TASK INSTRUCTIONS: Exactly the lines from the opening of the data through the line containing "This screenshot has height=400, width=565." should be reproduced, please, with nothing added.

Segment Start: PROVIDED RECORDS

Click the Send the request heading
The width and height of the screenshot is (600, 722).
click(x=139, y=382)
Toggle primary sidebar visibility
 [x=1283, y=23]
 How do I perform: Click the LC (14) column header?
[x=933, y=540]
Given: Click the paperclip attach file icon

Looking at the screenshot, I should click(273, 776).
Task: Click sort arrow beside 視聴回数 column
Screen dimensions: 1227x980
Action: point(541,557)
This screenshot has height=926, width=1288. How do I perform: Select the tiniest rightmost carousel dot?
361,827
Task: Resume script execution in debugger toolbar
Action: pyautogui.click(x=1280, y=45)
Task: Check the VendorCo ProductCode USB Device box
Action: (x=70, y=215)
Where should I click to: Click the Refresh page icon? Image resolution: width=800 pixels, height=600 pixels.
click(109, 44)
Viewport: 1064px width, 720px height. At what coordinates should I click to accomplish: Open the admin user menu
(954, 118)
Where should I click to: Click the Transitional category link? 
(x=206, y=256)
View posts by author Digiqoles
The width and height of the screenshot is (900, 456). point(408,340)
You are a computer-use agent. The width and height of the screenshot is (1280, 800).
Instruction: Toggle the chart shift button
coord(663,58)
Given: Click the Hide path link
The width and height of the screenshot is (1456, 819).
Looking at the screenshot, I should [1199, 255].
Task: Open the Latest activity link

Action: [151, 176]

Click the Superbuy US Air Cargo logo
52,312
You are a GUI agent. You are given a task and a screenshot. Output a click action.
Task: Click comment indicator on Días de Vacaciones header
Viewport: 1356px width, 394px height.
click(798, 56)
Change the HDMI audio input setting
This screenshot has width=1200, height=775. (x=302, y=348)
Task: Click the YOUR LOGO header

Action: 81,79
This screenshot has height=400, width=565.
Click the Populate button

Segment End: PROVIDED RECORDS

RESULT OF THE EXERCISE:
Click the Send the request heading
The width and height of the screenshot is (600, 722).
click(x=139, y=382)
Toggle primary sidebar visibility
 [x=1283, y=23]
 How do I perform: Click the LC (14) column header?
[x=933, y=540]
Given: Click the paperclip attach file icon

Looking at the screenshot, I should click(273, 776).
Task: Click sort arrow beside 視聴回数 column
Screen dimensions: 1227x980
Action: point(541,557)
This screenshot has height=926, width=1288. How do I perform: Select the tiniest rightmost carousel dot?
361,827
Task: Resume script execution in debugger toolbar
Action: pyautogui.click(x=1280, y=45)
Task: Check the VendorCo ProductCode USB Device box
Action: (x=70, y=215)
Where should I click to: Click the Refresh page icon? Image resolution: width=800 pixels, height=600 pixels.
click(109, 44)
Viewport: 1064px width, 720px height. At what coordinates should I click to accomplish: Open the admin user menu
(954, 118)
Where should I click to: Click the Transitional category link? 
(x=206, y=256)
View posts by author Digiqoles
The width and height of the screenshot is (900, 456). point(408,340)
You are a computer-use agent. The width and height of the screenshot is (1280, 800).
Instruction: Toggle the chart shift button
coord(663,58)
Given: Click the Hide path link
The width and height of the screenshot is (1456, 819).
Looking at the screenshot, I should [1199, 255].
Task: Open the Latest activity link

Action: [151, 176]

Click the Superbuy US Air Cargo logo
52,312
You are a GUI agent. You are given a task and a screenshot. Output a click action.
Task: Click comment indicator on Días de Vacaciones header
Viewport: 1356px width, 394px height.
click(798, 56)
Change the HDMI audio input setting
This screenshot has width=1200, height=775. (x=302, y=348)
Task: Click the YOUR LOGO header

Action: 81,79
This screenshot has height=400, width=565.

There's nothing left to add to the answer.